Supercomputer Conference: Possible Exascale Disruption and the Best Technical Papers

The Supercomputer conference is Nov 15-20, 2008.

Technological developments in several areas have the potential to impact exascale supercomputer systems in a very disruptive way. These technologies could lead to viable exascale systems in the 2015-2020 timeframe. Four technologies are:

* Quantum computing [Dwave Systems]
* Flash storage Sun Micro has introduced high performance flash from terabytes up a to half a petabyte
* Cheap and low power optical communications Keren Bergman talks about nanophotonics for onchip and interchip communication
* IBM 3D chip stacking

IBM’s leadership in advancing chip-stacking technology in a manufacturing environment announced one year ago, which drastically shortens the distance that information needs to travel on a chip to just 1/1000th of that on 2-D chips and allows the addition of up to 100 times more channels, or pathways, for that information to flow.

IBM researchers are exploring concepts for stacking memory on top of processors and, ultimately, for stacking many layers of processor cores.

IBM scientists were able to demonstrate a cooling performance of up to 180 W/cm**2 per layer for a stack with a typical footprint of 4 cm**2.

Some of the best Technical Papers

Links to all technical paper abstracts are here.

1. High-Radix Crossbar Switches Enabled by Proximity Communication

Parallel applications are usually able to achieve high computational performance but suffer from large latency in I/O accesses. I/O prefetching is an effective solution for masking the latency. Most of existing I/O prefetching techniques, however, are conservative and their effectiveness is limited by low accuracy and coverage. As the processor-I/O performance gap has been increasing rapidly, data-access delay has become a dominant performance bottleneck. We argue that it is time to revisit the “I/O wall” problem and trade the excessive computing power with data-access speed. We propose a novel pre-execution approach for masking I/O latency. We describe the pre-execution I/O prefetching framework, the pre-execution thread construction methodology, the underlying library support, and the prototype implementation in the ROMIO MPI-IO implementation in MPICH2. Preliminary experiments show that the pre-execution approach is promising in reducing I/O access latency and has real potential.

2. Benchmarking GPUs to Tune Dense Linear Algebra

We present performance results for dense linear algebra using the 8-series NVIDIA GPUs. Our GEMM routine runs 60% faster than the vendor implementation and approaches the peak of hardware capabilities. Our LU, QR and Cholesky factorizations achieve up to 80-90% of the peak GEMM rate. Our parallel LU running on two GPUs achieves up to ~300 Gflop/s. These results are accomplished by challenging the accepted view of the GPU architecture and programming guidelines. We argue that modern GPUs should be viewed as multithreaded multicore vector units. We exploit register blocking to optimize GEMM and heterogeneity of the system (compute both on GPU and CPU). This study includes detailed benchmarking of the GPU memory system that reveals sizes and latencies of caches and TLB. We present a couple of algorithmic optimizations aimed at increasing parallelism and regularity in the problem that provide us with slightly higher performance.

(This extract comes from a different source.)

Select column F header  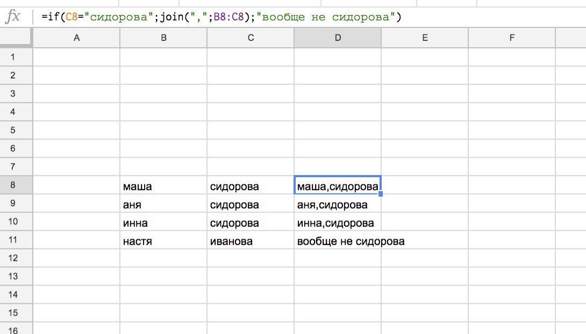coord(511,38)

3. A Scalable Parallel Framework for Analyzing Terascale Molecular Dynamics Trajectories

As parallel algorithms and architectures drive the longest molecular dynamics (MD) simulations towards the millisecond scale, traditional sequential post-simulation data analysis methods are becoming increasingly untenable. Inspired by the programming interface of Google’s MapReduce, we have built a new parallel analysis framework called HiMach, which allows users to write trajectory analysis programs sequentially, and carries out the parallel execution of the programs automatically. We introduce (1) a new MD trajectory data analysis model that is amenable to parallel processing, (2) a new interface for defining trajectories to be analyzed, (3) a novel method to make use of an existing sequential analysis tool called VMD, and (4) an extension to the original MapReduce model to support multiple rounds of analysis. Performance evaluations on up to 512 processor cores demonstrate the efficiency and scalability of the HiMach framework on a Linux cluster.

FURTHER READING
The Conference schedule is here.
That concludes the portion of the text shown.